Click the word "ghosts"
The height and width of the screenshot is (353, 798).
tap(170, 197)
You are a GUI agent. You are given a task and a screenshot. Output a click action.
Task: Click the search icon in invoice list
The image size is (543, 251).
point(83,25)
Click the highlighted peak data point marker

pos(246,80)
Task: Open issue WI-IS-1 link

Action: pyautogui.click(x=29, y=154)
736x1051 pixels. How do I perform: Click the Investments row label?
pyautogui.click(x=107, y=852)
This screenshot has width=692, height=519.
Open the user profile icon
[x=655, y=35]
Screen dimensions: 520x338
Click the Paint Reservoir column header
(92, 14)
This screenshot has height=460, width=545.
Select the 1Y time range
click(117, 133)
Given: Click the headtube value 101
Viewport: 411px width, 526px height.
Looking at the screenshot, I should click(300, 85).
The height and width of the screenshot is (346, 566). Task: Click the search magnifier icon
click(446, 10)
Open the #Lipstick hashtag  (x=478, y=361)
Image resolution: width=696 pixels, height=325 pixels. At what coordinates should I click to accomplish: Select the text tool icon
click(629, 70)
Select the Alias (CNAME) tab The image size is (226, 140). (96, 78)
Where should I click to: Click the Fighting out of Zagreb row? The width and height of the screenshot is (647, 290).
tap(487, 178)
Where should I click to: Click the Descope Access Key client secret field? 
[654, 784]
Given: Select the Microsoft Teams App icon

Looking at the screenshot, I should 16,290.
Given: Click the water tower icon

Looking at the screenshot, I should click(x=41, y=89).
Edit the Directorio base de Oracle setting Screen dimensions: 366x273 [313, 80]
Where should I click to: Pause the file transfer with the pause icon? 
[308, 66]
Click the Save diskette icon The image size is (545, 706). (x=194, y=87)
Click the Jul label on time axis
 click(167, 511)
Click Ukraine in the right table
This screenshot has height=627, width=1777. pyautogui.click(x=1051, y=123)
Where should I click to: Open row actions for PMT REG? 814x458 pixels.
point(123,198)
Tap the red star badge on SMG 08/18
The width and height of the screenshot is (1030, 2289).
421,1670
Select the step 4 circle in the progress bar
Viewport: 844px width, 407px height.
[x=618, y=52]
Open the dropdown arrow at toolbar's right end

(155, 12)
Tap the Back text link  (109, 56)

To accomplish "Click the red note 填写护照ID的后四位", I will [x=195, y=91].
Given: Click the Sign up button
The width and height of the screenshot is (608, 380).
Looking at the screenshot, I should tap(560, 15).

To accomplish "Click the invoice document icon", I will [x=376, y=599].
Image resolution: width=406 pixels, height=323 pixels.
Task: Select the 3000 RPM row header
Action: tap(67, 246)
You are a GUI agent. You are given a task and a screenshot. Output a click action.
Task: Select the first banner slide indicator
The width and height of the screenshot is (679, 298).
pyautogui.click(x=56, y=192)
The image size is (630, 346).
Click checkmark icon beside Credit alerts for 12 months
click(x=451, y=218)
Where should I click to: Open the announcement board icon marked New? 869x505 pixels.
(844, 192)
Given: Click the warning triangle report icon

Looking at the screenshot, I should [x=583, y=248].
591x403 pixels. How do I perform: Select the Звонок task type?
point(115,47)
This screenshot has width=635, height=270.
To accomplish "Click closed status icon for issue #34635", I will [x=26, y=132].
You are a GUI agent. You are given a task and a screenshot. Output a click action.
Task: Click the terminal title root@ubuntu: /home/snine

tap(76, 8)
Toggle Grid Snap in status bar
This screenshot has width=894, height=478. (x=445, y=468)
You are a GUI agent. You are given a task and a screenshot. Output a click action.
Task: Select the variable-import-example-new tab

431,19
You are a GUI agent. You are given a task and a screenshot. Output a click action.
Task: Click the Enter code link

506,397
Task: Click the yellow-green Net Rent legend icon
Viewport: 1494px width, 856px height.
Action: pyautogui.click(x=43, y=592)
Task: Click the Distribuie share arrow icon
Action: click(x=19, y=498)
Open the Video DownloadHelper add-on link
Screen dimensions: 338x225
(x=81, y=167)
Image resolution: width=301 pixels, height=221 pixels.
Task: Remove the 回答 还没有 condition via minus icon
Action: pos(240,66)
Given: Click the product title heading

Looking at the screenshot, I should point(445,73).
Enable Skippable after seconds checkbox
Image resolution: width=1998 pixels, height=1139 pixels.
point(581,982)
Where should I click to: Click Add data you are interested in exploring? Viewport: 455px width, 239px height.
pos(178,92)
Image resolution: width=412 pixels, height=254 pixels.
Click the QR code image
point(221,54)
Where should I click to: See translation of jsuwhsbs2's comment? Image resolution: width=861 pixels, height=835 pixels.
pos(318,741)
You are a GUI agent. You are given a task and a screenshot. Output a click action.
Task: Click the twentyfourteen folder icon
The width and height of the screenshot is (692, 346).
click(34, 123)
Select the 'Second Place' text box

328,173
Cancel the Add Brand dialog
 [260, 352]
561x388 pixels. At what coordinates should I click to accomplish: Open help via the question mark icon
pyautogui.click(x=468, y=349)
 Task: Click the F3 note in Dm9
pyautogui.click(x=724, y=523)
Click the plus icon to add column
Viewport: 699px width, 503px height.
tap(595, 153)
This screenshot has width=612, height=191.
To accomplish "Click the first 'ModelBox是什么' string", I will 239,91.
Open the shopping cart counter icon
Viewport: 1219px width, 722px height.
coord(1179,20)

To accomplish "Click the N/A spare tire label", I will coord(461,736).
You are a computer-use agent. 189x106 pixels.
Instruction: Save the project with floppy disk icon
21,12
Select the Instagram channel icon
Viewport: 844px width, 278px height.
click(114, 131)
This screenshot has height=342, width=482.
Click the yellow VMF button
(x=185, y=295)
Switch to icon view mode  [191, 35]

What the exercise asks ▸
The records shown above are to be copied exactly, every one of them.

Exercise response ▸
Click the word "ghosts"
The height and width of the screenshot is (353, 798).
tap(170, 197)
You are a GUI agent. You are given a task and a screenshot. Output a click action.
Task: Click the search icon in invoice list
The image size is (543, 251).
point(83,25)
Click the highlighted peak data point marker

pos(246,80)
Task: Open issue WI-IS-1 link

Action: pyautogui.click(x=29, y=154)
736x1051 pixels. How do I perform: Click the Investments row label?
pyautogui.click(x=107, y=852)
This screenshot has width=692, height=519.
Open the user profile icon
[x=655, y=35]
Screen dimensions: 520x338
Click the Paint Reservoir column header
(92, 14)
This screenshot has height=460, width=545.
Select the 1Y time range
click(117, 133)
Given: Click the headtube value 101
Viewport: 411px width, 526px height.
Looking at the screenshot, I should click(300, 85).
The height and width of the screenshot is (346, 566). Task: Click the search magnifier icon
click(446, 10)
Open the #Lipstick hashtag  (x=478, y=361)
Image resolution: width=696 pixels, height=325 pixels. At what coordinates should I click to accomplish: Select the text tool icon
click(629, 70)
Select the Alias (CNAME) tab The image size is (226, 140). (96, 78)
Where should I click to: Click the Fighting out of Zagreb row? The width and height of the screenshot is (647, 290).
tap(487, 178)
Where should I click to: Click the Descope Access Key client secret field? 
[654, 784]
Given: Select the Microsoft Teams App icon

Looking at the screenshot, I should 16,290.
Given: Click the water tower icon

Looking at the screenshot, I should click(x=41, y=89).
Edit the Directorio base de Oracle setting Screen dimensions: 366x273 [313, 80]
Where should I click to: Pause the file transfer with the pause icon? 
[308, 66]
Click the Save diskette icon The image size is (545, 706). (x=194, y=87)
Click the Jul label on time axis
 click(167, 511)
Click Ukraine in the right table
This screenshot has height=627, width=1777. pyautogui.click(x=1051, y=123)
Where should I click to: Open row actions for PMT REG? 814x458 pixels.
point(123,198)
Tap the red star badge on SMG 08/18
The width and height of the screenshot is (1030, 2289).
421,1670
Select the step 4 circle in the progress bar
Viewport: 844px width, 407px height.
[x=618, y=52]
Open the dropdown arrow at toolbar's right end

(155, 12)
Tap the Back text link  (109, 56)

To accomplish "Click the red note 填写护照ID的后四位", I will [x=195, y=91].
Given: Click the Sign up button
The width and height of the screenshot is (608, 380).
Looking at the screenshot, I should tap(560, 15).

To accomplish "Click the invoice document icon", I will [x=376, y=599].
Image resolution: width=406 pixels, height=323 pixels.
Task: Select the 3000 RPM row header
Action: tap(67, 246)
You are a GUI agent. You are given a task and a screenshot. Output a click action.
Task: Select the first banner slide indicator
The width and height of the screenshot is (679, 298).
pyautogui.click(x=56, y=192)
The image size is (630, 346).
Click checkmark icon beside Credit alerts for 12 months
click(x=451, y=218)
Where should I click to: Open the announcement board icon marked New? 869x505 pixels.
(844, 192)
Given: Click the warning triangle report icon

Looking at the screenshot, I should [x=583, y=248].
591x403 pixels. How do I perform: Select the Звонок task type?
point(115,47)
This screenshot has width=635, height=270.
To accomplish "Click closed status icon for issue #34635", I will [x=26, y=132].
You are a GUI agent. You are given a task and a screenshot. Output a click action.
Task: Click the terminal title root@ubuntu: /home/snine

tap(76, 8)
Toggle Grid Snap in status bar
This screenshot has width=894, height=478. (x=445, y=468)
You are a GUI agent. You are given a task and a screenshot. Output a click action.
Task: Select the variable-import-example-new tab

431,19
You are a GUI agent. You are given a task and a screenshot. Output a click action.
Task: Click the Enter code link

506,397
Task: Click the yellow-green Net Rent legend icon
Viewport: 1494px width, 856px height.
Action: pyautogui.click(x=43, y=592)
Task: Click the Distribuie share arrow icon
Action: click(x=19, y=498)
Open the Video DownloadHelper add-on link
Screen dimensions: 338x225
(x=81, y=167)
Image resolution: width=301 pixels, height=221 pixels.
Task: Remove the 回答 还没有 condition via minus icon
Action: pos(240,66)
Given: Click the product title heading

Looking at the screenshot, I should point(445,73).
Enable Skippable after seconds checkbox
Image resolution: width=1998 pixels, height=1139 pixels.
point(581,982)
Where should I click to: Click Add data you are interested in exploring? Viewport: 455px width, 239px height.
pos(178,92)
Image resolution: width=412 pixels, height=254 pixels.
Click the QR code image
point(221,54)
Where should I click to: See translation of jsuwhsbs2's comment? Image resolution: width=861 pixels, height=835 pixels.
pos(318,741)
You are a GUI agent. You are given a task and a screenshot. Output a click action.
Task: Click the twentyfourteen folder icon
The width and height of the screenshot is (692, 346).
click(34, 123)
Select the 'Second Place' text box

328,173
Cancel the Add Brand dialog
 [260, 352]
561x388 pixels. At what coordinates should I click to accomplish: Open help via the question mark icon
pyautogui.click(x=468, y=349)
 Task: Click the F3 note in Dm9
pyautogui.click(x=724, y=523)
Click the plus icon to add column
Viewport: 699px width, 503px height.
tap(595, 153)
This screenshot has width=612, height=191.
To accomplish "Click the first 'ModelBox是什么' string", I will 239,91.
Open the shopping cart counter icon
Viewport: 1219px width, 722px height.
coord(1179,20)

To accomplish "Click the N/A spare tire label", I will coord(461,736).
You are a computer-use agent. 189x106 pixels.
Instruction: Save the project with floppy disk icon
21,12
Select the Instagram channel icon
Viewport: 844px width, 278px height.
click(114, 131)
This screenshot has height=342, width=482.
Click the yellow VMF button
(x=185, y=295)
Switch to icon view mode  [191, 35]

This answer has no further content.